I found texturing really tough. I spent roughly 3 weeks just for choosing materials and color, redoing the mask, and changing it little by little. I kept asking for suggestions from my lecturer, and my biggest issue was to add more color variation on my model. My first texturing draft was nearly pure black, and at the time, I found it not too bad. Now that I look at it again, I really learned a valuable lesson from this.

BlackColor

For texturing, I use Substance Painter with a little bit of Substance Designer. I just started to learn Substance Designer at this step, so all I can contribute now is the triangular pattern on the trench coat that I made and used as a tiling mask.

I started out by defining the material. Using Substance Share, I tried out a lot of materials while utilizing layer masks heavily in Substance.

Substance Painter really made it easy to focus purely on the color and material choices. But don’t be fooled, stay true on your vision and do not stray far from your reference.

davin-saputra-2-shot

Compositing

This step is also really important. No matter how good the model is, if it was not presented in an eye-catching manner, no matter how much effort we put, the model will just not look good. I used Marmoset Toolbag for the lighting, and Photoshop to composite the final image.

I also added a base to make the scene more interesting. Honestly, making the base was just an excuse to use the new sculptris pro and deformers in Zbrush 2018. I textured it quickly and put it in marmoset to light.

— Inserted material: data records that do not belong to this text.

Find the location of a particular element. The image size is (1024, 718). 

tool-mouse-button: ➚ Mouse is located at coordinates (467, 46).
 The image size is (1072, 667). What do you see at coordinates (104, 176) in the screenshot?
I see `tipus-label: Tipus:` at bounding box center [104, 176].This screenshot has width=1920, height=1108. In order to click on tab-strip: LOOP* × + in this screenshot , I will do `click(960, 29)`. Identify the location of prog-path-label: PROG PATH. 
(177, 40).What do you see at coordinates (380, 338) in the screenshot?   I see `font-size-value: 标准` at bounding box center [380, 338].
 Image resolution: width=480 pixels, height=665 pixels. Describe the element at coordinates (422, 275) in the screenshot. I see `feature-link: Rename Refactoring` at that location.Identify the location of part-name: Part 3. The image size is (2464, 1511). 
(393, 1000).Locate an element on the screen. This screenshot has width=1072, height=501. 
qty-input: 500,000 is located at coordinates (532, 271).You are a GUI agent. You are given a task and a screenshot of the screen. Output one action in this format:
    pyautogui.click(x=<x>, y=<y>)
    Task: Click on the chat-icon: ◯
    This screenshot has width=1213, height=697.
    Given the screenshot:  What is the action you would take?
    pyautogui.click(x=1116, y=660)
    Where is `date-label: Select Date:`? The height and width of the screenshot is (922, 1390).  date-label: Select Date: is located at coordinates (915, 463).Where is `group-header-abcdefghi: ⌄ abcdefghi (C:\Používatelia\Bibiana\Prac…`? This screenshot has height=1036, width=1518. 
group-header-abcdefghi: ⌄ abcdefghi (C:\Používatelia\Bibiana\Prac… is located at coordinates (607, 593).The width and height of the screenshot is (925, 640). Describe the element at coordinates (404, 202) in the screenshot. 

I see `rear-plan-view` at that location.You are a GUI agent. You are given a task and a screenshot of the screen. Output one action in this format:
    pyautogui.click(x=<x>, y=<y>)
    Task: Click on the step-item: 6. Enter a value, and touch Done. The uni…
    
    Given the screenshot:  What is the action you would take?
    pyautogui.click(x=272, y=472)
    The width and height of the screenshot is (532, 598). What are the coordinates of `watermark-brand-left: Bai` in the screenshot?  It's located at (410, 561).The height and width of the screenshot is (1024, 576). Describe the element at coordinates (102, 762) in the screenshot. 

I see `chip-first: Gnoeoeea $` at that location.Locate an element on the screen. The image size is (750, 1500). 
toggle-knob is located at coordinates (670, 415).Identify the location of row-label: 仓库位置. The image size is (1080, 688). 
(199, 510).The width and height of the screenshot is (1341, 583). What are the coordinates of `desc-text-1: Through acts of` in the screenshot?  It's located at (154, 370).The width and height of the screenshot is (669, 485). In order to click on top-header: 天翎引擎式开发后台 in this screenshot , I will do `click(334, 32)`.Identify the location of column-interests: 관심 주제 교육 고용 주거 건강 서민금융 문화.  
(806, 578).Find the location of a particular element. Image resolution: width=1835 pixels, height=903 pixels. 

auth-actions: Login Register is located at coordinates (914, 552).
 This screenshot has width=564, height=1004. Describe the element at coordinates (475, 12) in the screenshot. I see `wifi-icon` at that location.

I had way too much fun with the beauty shot. I added some text and the Deus Ex logo to make it a fan art poster. When I was doing the beauty shot I thought it was a good idea, but now I’m not really sure if it was the best thing to do. But overall I’m pretty happy with how the result came out.

davin-saputra-3-shot-beaty-1

Conclusion

Special thanks to Elton and Shirley who helped tremendously to make Viktor come alive. I’m really grateful for all of the support that my lecturers, friends, and parents gave me. I learned a lot, met a whole bunch of different people, and I’m glad I posted my work in The Rookies. It felt so unreal writing this article because usually, I am the one who was reading it. I always get so inspired reading this kind of article, and I hope by sharing my thought process in this project, it could also do the same thing for others.